Pixel coordinate grounding data:

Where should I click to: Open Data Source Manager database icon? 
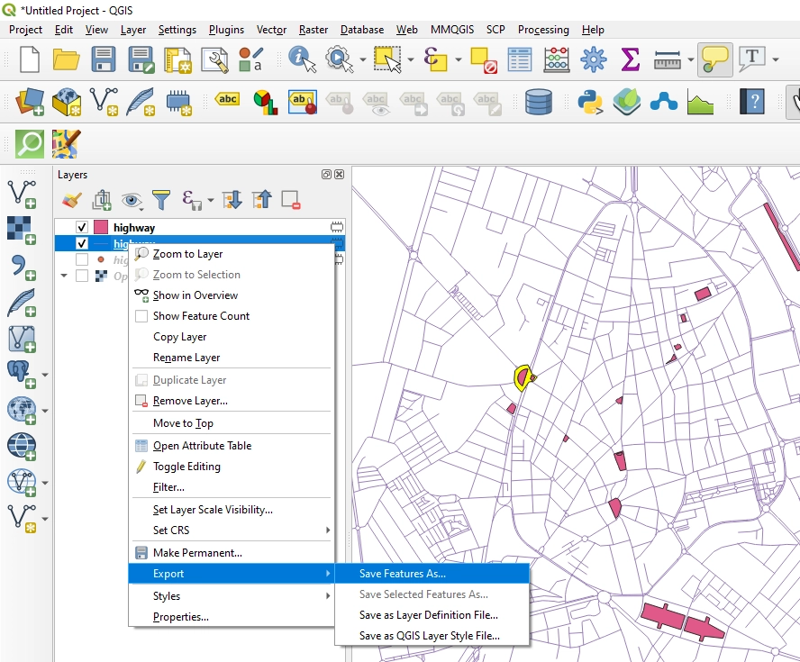(539, 102)
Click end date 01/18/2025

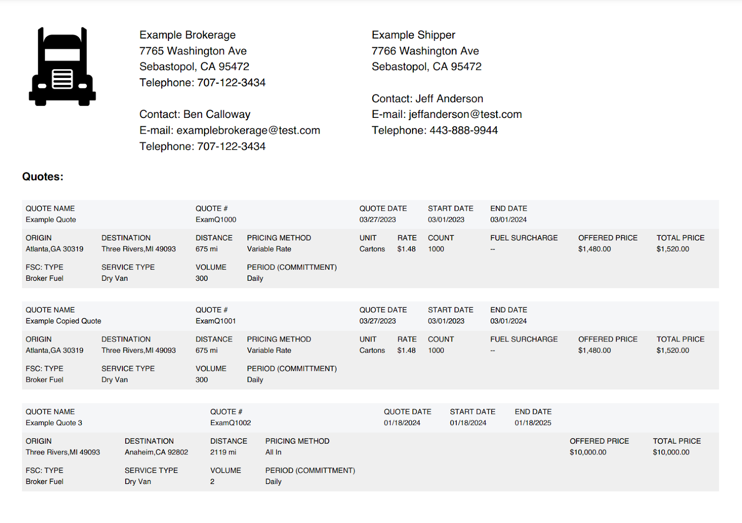point(533,423)
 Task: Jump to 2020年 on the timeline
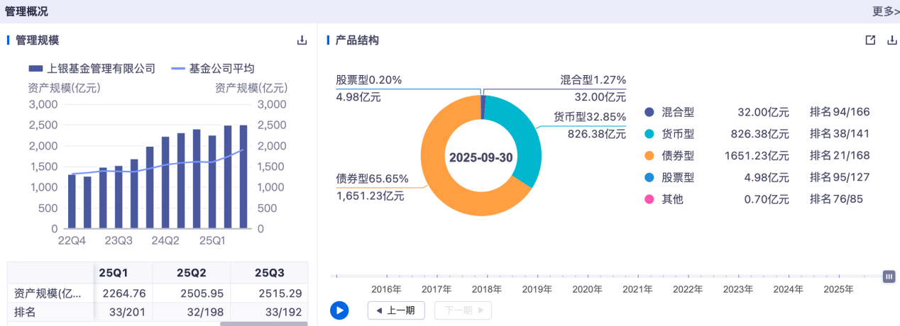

* [TASK DETAILS]:
Leave out the pictures, and give all the records again exactly.

* [TASK RESPONSE]:
Where should I click to: Open Data Source Manager database icon? 
(539, 102)
Click end date 01/18/2025

point(533,423)
 Task: Jump to 2020年 on the timeline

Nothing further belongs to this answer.